[Opening EXERCISE INPUT section]
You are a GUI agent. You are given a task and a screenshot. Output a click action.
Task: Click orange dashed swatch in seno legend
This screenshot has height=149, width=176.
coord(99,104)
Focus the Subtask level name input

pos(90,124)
[Closing EXERCISE INPUT section]
→ YOUR ASSIGNMENT
Start at the top line of the records and retype them all exactly.

→ FINAL ANSWER
You are a GUI agent. You are given a task and a screenshot. Output a click action.
Task: Click orange dashed swatch in seno legend
This screenshot has height=149, width=176.
coord(99,104)
Focus the Subtask level name input

pos(90,124)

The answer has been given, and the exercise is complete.